▸ **Provided information**

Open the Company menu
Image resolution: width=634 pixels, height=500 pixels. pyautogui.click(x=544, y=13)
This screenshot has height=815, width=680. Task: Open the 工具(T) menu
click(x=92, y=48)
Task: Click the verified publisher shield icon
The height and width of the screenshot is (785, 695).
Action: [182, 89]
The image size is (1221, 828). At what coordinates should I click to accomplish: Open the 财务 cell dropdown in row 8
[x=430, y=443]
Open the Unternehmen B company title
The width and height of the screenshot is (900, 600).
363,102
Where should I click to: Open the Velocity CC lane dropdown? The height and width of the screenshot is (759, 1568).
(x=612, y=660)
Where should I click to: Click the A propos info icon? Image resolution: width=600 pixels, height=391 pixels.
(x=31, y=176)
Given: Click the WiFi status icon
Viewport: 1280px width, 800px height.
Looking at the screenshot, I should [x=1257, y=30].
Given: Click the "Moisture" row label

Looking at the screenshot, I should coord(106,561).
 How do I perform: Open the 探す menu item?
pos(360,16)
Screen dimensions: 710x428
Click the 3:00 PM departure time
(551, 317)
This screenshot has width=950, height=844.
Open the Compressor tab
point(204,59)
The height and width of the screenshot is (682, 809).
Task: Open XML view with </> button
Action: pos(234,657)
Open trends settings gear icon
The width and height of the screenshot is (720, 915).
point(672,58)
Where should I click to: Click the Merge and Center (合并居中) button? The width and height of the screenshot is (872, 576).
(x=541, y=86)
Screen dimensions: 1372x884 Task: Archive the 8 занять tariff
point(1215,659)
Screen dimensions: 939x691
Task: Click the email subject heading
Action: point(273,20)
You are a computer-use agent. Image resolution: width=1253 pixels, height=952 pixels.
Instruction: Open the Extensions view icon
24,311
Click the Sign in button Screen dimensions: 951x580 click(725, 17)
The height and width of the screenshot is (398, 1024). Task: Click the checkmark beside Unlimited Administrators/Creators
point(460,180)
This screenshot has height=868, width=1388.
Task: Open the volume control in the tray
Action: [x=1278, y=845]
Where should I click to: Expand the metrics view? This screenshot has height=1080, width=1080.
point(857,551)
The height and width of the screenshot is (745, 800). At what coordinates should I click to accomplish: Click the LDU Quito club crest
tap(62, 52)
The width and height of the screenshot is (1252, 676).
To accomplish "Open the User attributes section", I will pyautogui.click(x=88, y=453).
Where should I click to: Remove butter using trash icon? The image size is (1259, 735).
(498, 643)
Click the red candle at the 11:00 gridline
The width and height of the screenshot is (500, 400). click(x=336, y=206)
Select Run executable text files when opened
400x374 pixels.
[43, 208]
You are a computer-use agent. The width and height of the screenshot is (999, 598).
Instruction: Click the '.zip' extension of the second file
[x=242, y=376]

▸ **Exercise**
Retype the listing exactly. Leave nothing out.

▸ **Answer**
Open the Company menu
Image resolution: width=634 pixels, height=500 pixels. pyautogui.click(x=544, y=13)
This screenshot has height=815, width=680. Task: Open the 工具(T) menu
click(x=92, y=48)
Task: Click the verified publisher shield icon
The height and width of the screenshot is (785, 695).
Action: [182, 89]
The image size is (1221, 828). At what coordinates should I click to accomplish: Open the 财务 cell dropdown in row 8
[x=430, y=443]
Open the Unternehmen B company title
The width and height of the screenshot is (900, 600).
363,102
Where should I click to: Open the Velocity CC lane dropdown? The height and width of the screenshot is (759, 1568).
(x=612, y=660)
Where should I click to: Click the A propos info icon? Image resolution: width=600 pixels, height=391 pixels.
(x=31, y=176)
Given: Click the WiFi status icon
Viewport: 1280px width, 800px height.
Looking at the screenshot, I should [x=1257, y=30].
Given: Click the "Moisture" row label

Looking at the screenshot, I should coord(106,561).
 How do I perform: Open the 探す menu item?
pos(360,16)
Screen dimensions: 710x428
Click the 3:00 PM departure time
(551, 317)
This screenshot has width=950, height=844.
Open the Compressor tab
point(204,59)
The height and width of the screenshot is (682, 809).
Task: Open XML view with </> button
Action: pos(234,657)
Open trends settings gear icon
The width and height of the screenshot is (720, 915).
point(672,58)
Where should I click to: Click the Merge and Center (合并居中) button? The width and height of the screenshot is (872, 576).
(x=541, y=86)
Screen dimensions: 1372x884 Task: Archive the 8 занять tariff
point(1215,659)
Screen dimensions: 939x691
Task: Click the email subject heading
Action: point(273,20)
You are a computer-use agent. Image resolution: width=1253 pixels, height=952 pixels.
Instruction: Open the Extensions view icon
24,311
Click the Sign in button Screen dimensions: 951x580 click(725, 17)
The height and width of the screenshot is (398, 1024). Task: Click the checkmark beside Unlimited Administrators/Creators
point(460,180)
This screenshot has height=868, width=1388.
Task: Open the volume control in the tray
Action: [x=1278, y=845]
Where should I click to: Expand the metrics view? This screenshot has height=1080, width=1080.
point(857,551)
The height and width of the screenshot is (745, 800). At what coordinates should I click to accomplish: Click the LDU Quito club crest
tap(62, 52)
The width and height of the screenshot is (1252, 676).
To accomplish "Open the User attributes section", I will pyautogui.click(x=88, y=453).
Where should I click to: Remove butter using trash icon? The image size is (1259, 735).
(498, 643)
Click the red candle at the 11:00 gridline
The width and height of the screenshot is (500, 400). click(x=336, y=206)
Select Run executable text files when opened
400x374 pixels.
[43, 208]
You are a computer-use agent. The width and height of the screenshot is (999, 598).
Instruction: Click the '.zip' extension of the second file
[x=242, y=376]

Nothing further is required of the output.